* **What to do**
(1) Answer these questions using the DFARS notice:
(a) What does Section 892 address?
(b) On what date did the comment period close?
(c) What is the effective date of the final rule?
(2) Reproduce the passage of the DFARS notice starting with "The comments are" and going on through "an interim rule.".

* **Reading text**
****
DEPARTMENT OF DEFENSE

Defense Acquisition Regulations System

48 CFR Parts 206, 225, and 252

RIN 0750-AG02


Defense Federal Acquisition Regulation Supplement; Acquisitions 
in Support of Operations in Iraq or Afghanistan (DFARS Case 2008-D002)

AGENCY: Defense Acquisition Regulations System, Department of Defense 
(DoD).

ACTION: Final rule.

-----------------------------------------------------------------------

SUMMARY: DoD is adopting as final, with minor changes, an interim rule 
amending the Defense Federal Acquisition Regulation Supplement (DFARS) 
to implement sections 886 and 892 of the National Defense Authorization 
Act for Fiscal Year 2008. Section 886 provides authority for DoD to 
limit competition when acquiring products or services in support of 
operations in Iraq or Afghanistan. Section 892 addresses competition 
requirements for the procurement of small arms for assistance to Iraq 
or Afghanistan.

DATES: Effective Date: April 8, 2010.

FOR FURTHER INFORMATION CONTACT: Ms. Amy Williams, 703-602-0328.

SUPPLEMENTARY INFORMATION:

A. Background

    DoD published an interim rule at 73 FR 53151 on September 15, 2008, 
to implement sections 886 and 892 of the National Defense Authorization 
Act for Fiscal Year 2008. The comment period closed on November 14, 
2008. Four respondents provided comments. In consideration of the 
public comments received, several changes were made in developing the 
final rule.
    The final rule:
     Clarifies applicability of the trade agreements (see 
response to comment 3.a.)
     Includes a modified definition of ``service from Iraq or 
Afghanistan'' in the prescribed clauses, so that it reads ``a service 
(including construction) that is performed in Iraq or Afghanistan. * * 
*''. (See the DoD response to comment 4.c.)
     Adds the Commander of the Joint Contracting Command--Iraq/
Afghanistan as an official authorized to make a determination that 
applies to an individual acquisition with a value of $78.5 million or 
more, or to a class of acquisitions.
    DoD received comments from four persons or organizations in 
response to the interim rule (available on the Web at regulations.gov). 
The comments are grouped into the following categories:
    1. Concern for U.S. industrial base.
    2. Concern for industrial base of Iraq and Afghanistan.
    3. Applicability of trade agreements.
    4. Definitions relating to sources, products, and services from 
Iraq or Afghanistan.
    5. Clarification of contracting officer flexibility with regard to 
the evaluation factor.
    6. Decision authority no higher than head of the contracting 
activity.
    7. Justification for issuing an interim rule.
****
* **Material provided**

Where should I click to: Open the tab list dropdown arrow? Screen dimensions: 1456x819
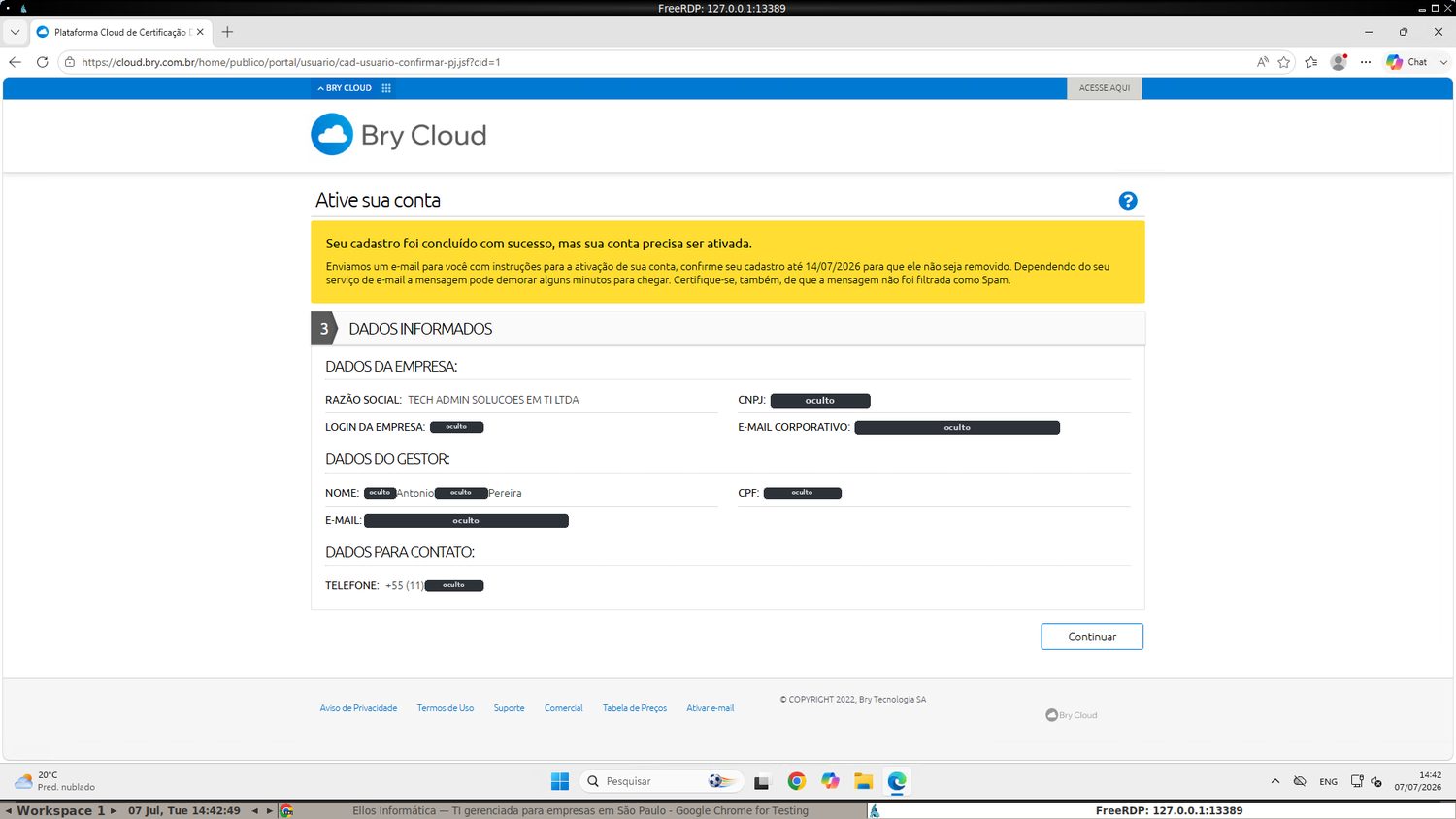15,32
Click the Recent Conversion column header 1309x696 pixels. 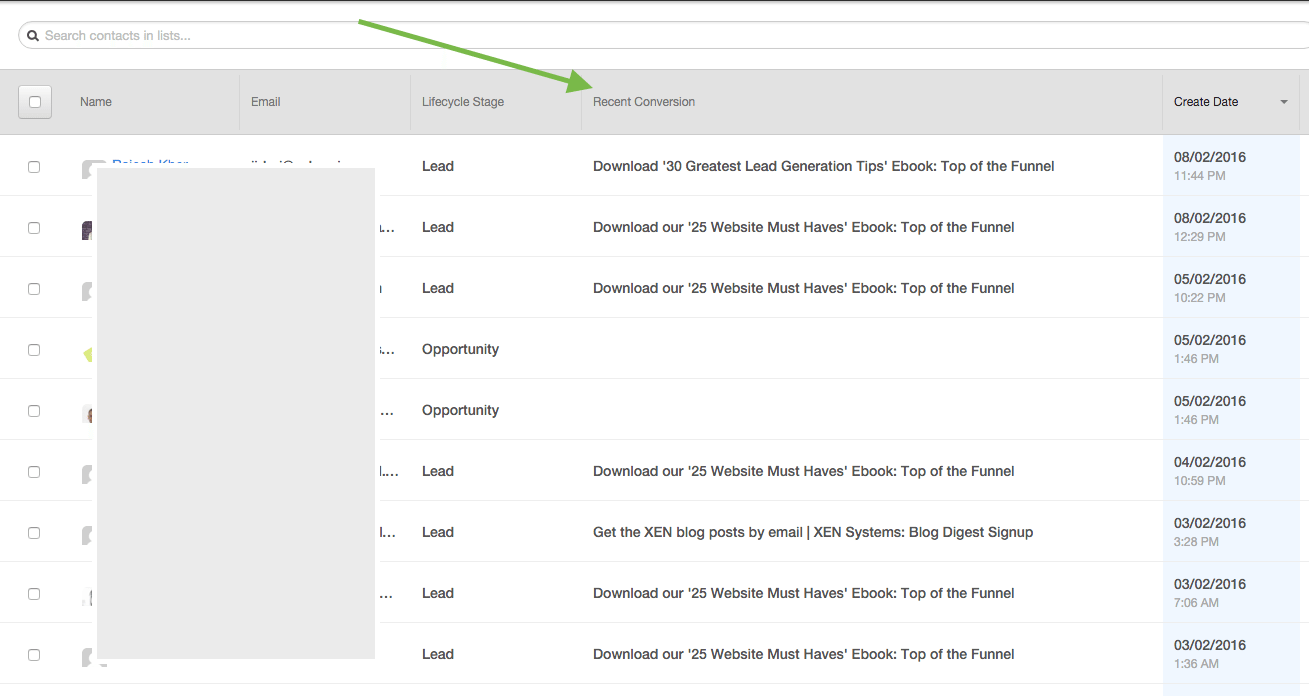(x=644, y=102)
****
* **Per-task outputs**
(1)
(a) Competition requirements for the procurement of small arms for assistance to Iraq or Afghanistan.
(b) November 14, 2008.
(c) April 8, 2010.

(2)
The comments are grouped into the following categories:
    1. Concern for U.S. industrial base.
    2. Concern for industrial base of Iraq and Afghanistan.
    3. Applicability of trade agreements.
    4. Definitions relating to sources, products, and services from 
Iraq or Afghanistan.
    5. Clarification of contracting officer flexibility with regard to 
the evaluation factor.
    6. Decision authority no higher than head of the contracting 
activity.
    7. Justification for issuing an interim rule.